Irrecoverably dark! Total eclipse

Without all hope of day!

O first created Beam, and Thou, Great Word,

“Let there be light! and light was over all,”

Why am I thus bereaved Thy prime decree?

When George III. was laid with his fathers in 1820, his stout-hearted and narrow-minded Queen had gone before him. To the last she tried to do her duty, according to her lights. Reconciled, at least outwardly, to her eldest son—indeed it appears that all along the strict moralist had something of woman’s weakness for that rake—she exerted herself to play the figurehead of his Court, taking the place of his discarded wife; and she shared his unpopularity to such an extent as to be hissed by the mob on her way to hold a Drawing-room; then, after the death of the Princess Charlotte, she had to face an outburst of popular resentment in the City. By the autumn of 1818 she was hopelessly prostrated by dropsy. On the way from London to Windsor her state became so serious that a halt was made at Kew Palace; and there she died in a chair, in the room now marked by a brass tablet, her last looks, it is said, fixed on a picture of The Dropsical Woman.

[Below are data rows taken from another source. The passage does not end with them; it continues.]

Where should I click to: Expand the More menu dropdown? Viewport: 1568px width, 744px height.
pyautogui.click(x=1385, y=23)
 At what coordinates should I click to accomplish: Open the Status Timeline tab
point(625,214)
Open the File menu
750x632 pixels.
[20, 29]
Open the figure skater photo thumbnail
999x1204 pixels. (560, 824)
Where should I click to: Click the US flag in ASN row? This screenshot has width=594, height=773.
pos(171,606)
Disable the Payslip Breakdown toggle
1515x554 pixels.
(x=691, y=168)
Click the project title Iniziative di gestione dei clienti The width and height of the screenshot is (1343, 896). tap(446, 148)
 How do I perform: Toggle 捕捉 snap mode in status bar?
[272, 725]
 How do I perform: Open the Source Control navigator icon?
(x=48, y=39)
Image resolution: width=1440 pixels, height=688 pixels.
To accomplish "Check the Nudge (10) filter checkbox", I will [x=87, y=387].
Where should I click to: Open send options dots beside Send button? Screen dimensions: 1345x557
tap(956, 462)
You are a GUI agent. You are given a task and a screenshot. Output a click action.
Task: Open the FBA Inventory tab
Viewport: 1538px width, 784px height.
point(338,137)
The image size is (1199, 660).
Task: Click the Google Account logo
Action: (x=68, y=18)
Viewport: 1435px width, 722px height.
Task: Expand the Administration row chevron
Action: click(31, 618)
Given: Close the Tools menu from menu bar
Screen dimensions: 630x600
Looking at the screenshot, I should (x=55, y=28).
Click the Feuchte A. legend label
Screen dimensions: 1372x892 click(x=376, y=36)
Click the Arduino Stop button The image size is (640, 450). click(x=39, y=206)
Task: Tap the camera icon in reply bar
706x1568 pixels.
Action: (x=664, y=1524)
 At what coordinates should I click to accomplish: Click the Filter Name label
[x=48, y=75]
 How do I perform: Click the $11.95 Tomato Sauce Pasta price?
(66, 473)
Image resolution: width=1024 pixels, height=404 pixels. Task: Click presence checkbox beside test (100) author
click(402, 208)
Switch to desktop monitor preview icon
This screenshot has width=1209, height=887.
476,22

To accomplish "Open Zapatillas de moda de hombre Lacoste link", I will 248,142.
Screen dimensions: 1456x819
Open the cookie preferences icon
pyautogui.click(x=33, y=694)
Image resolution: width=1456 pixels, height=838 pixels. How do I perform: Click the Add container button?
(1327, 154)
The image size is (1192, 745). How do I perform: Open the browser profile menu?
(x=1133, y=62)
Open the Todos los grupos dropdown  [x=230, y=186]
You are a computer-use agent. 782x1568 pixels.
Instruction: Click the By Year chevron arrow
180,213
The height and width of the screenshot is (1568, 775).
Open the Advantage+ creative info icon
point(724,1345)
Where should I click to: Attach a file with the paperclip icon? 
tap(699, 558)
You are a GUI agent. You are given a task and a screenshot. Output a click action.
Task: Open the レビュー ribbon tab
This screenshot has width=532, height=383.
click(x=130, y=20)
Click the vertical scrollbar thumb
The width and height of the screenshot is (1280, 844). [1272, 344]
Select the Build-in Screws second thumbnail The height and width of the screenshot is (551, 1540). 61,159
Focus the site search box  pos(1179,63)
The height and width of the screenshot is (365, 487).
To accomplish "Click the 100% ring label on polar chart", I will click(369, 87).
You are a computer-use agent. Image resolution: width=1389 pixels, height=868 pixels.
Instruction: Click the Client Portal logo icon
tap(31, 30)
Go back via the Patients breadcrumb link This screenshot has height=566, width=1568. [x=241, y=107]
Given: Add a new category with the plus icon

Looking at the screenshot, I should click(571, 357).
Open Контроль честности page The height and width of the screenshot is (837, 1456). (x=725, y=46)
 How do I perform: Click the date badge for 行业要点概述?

A more moving loss in the preceding year had been that of the Princess Charlotte, upon whose young life so much seemed to hang, while bitter hatred kept her parents apart. She died in childbirth at Claremont, wife of Leopold of Saxe-Coburg, future King of the Belgians, who else might have taken in England the part afterwards filled by Prince Albert. When thus King George’s family of fifteen seemed like to die out, unless through the detested Ernest of Cumberland, three of the now elderly princes were hastily married in the same month—the Duke of Cambridge, the Duke of Clarence, and the Duke of Kent. These weddings, that might come close on funerals, were performed privately in the drawing-room at Kew Palace, the two latter on the same day, but at different hours.

We know which of the branches took root. Next year was born the Princess Victoria, whose father died at Sidmouth about the same time as the King. The cause of his death is said to have been sitting in wet clothes after a long walk; and similar carelessness seems to have been usually the prelude to George III.’s afflictions, but for which the place of Windsor might have been usurped by Kew, through this King’s favour.

To the same favour was mainly due the rise and progress of the Gardens, that have been hitherto left too much in shade upon pages that bear their name. Now that nothing but the present “Palace” remains to block them out of our view, it is time to trace their development from a princely hobby into a national institution.